Master of Arts in Conflict Resolution and Coexistence

Nikita Trafimovich, MA COEX’20 (Belarus)

Nikita Trafimovich
Nikita Trafimovich, MA COEX’20 (Belarus)

Civil Society Leadership Awards Scholarship Recipient

As a longtime disability rights advocate in his home country of Belarus, Nikita Trafimovich was drawn to the Heller School in search of skills and knowledge to support a big idea: what if he could radically change the way the world thinks about disability? 

“In the world today, we only have three models for understanding disability: a medical model, a social model, and a legal model,” he says. “When we think of disability as a disease, that’s a medical model. Disability as a social construct is the social model, and disability discrimination is a legal model. I think that instead of these models, we can apply conflict analysis to understand disability as a phenomenon. I want to investigate the point of view that disability is a social conflict.”

To accomplish this, Trafimovich intends to apply disability to the conflict analysis framework. “In this metaphor, people with disabilities and abled people are the first party, the main actors. Family members, caregivers and friends are the second party. The third party, the mediators, are activists and support organizations,” he says. “I want to develop this idea, explore this idea. I’m sure that disability as a specific, peculiar type of relationship between people, environment and instructions is a very promising field for conflict research.”

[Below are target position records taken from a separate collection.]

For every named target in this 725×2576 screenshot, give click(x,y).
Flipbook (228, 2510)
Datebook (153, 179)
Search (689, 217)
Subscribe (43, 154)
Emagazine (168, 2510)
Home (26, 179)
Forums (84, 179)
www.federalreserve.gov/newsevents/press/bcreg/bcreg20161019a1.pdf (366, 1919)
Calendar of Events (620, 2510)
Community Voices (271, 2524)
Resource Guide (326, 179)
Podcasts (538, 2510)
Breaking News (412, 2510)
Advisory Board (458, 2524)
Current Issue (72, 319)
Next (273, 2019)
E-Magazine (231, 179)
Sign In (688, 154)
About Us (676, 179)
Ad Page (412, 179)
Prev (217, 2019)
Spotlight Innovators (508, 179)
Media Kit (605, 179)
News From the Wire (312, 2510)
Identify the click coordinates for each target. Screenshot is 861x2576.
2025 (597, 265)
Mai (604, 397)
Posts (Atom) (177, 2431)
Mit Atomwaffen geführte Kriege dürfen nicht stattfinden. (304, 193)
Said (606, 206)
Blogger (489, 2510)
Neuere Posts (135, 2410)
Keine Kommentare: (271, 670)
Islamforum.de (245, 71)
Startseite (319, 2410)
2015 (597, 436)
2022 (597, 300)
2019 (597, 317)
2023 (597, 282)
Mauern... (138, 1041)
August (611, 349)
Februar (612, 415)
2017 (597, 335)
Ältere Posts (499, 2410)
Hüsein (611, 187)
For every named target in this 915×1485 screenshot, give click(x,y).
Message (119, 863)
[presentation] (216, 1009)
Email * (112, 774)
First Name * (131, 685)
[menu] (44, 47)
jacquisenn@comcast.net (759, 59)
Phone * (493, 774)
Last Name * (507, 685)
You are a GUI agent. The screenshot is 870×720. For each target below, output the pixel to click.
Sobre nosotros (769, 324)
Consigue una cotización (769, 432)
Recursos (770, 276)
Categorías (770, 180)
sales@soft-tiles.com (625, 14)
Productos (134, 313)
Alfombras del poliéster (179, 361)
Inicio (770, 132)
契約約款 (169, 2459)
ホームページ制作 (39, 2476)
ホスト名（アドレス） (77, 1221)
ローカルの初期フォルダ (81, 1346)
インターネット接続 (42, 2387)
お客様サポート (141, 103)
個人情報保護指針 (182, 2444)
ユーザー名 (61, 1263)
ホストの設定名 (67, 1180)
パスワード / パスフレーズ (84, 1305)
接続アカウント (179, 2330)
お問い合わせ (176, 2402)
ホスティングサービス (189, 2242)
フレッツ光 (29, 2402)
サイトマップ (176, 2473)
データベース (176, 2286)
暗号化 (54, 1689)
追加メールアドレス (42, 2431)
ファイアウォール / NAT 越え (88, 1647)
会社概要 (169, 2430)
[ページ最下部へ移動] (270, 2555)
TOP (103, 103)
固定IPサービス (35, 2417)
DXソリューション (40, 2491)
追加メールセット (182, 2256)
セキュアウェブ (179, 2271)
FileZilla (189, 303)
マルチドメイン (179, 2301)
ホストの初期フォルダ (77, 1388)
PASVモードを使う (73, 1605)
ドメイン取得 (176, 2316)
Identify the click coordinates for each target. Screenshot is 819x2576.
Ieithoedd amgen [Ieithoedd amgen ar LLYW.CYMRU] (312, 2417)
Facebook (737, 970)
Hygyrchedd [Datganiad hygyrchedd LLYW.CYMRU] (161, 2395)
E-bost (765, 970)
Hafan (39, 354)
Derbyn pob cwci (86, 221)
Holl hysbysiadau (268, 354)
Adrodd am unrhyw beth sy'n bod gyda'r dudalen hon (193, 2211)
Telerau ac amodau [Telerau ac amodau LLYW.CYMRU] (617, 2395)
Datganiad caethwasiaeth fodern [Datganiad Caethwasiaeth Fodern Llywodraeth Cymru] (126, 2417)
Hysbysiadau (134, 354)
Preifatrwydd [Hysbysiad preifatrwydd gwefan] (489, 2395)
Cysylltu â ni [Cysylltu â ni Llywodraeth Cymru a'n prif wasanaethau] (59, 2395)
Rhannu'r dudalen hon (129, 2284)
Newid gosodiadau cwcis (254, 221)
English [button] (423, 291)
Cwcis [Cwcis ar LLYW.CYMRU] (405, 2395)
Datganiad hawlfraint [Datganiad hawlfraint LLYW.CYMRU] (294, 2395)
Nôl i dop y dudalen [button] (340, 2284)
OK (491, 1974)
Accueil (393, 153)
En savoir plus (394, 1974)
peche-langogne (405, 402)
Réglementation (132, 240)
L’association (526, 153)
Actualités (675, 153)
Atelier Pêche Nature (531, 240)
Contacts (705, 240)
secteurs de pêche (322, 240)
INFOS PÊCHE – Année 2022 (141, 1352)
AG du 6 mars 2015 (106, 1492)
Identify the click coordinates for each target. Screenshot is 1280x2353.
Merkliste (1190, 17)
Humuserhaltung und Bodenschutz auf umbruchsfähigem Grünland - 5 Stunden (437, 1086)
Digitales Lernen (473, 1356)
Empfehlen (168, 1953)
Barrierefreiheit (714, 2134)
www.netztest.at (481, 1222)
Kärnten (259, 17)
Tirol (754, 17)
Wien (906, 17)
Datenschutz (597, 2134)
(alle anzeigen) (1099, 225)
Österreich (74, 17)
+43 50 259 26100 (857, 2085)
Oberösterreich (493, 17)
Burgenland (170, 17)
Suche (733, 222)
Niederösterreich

Prior to enrolling in Heller’s Conflict Resolution and Coexistence (COEX) program, Trafimovich worked for more than 12 years as a disability rights activist and well-known public speaker. After many years in the field, he found himself in search of new skills and tools. “I want to become an international researcher, a world-class expert, an influential advocacy specialist,” he says. “I want to become a true professional, and to contribute a new, productive, intersectional policy-oriented research framework and narrative to the field. So I applied for the Civil Society Leadership Awards and found the Heller School.”

His main goal as a Heller COEX student? “I want to become a professional,” he says. “I believe that it is possible to analyze many social issues via disability. Gun violence at schools is the way to contain anxiety, fear, stress, depression, dissatisfaction. Anxiety management is a considerable part of ADHD or autism spectrum disorder studies and treatment.  We can learn from this experience and prevent shooting. As an identity conflict with a relatively low level of physical violence, disability could be very helpful for migration crisis resolution, racial and gender problems. Do you know what is the most suitable footwear for me? I have a cerebral palsy and wear… basketball shoes. Disability is like basketball shoes in my case. It is not the obvious choice for peace studies, but ideal for jump and win.”

After just a few weeks of classes, Trafimovich notes that he’s excited to have access to mentors and teachers in the COEX program and more broadly at the Heller School. “Here, I can get experience from the stars of our field,” he says. “That’s really exciting. It’s like a great football club—like I’ve been invited to play with Barcelona, one of the best clubs in the world—that’s what it means to me to study at Heller.”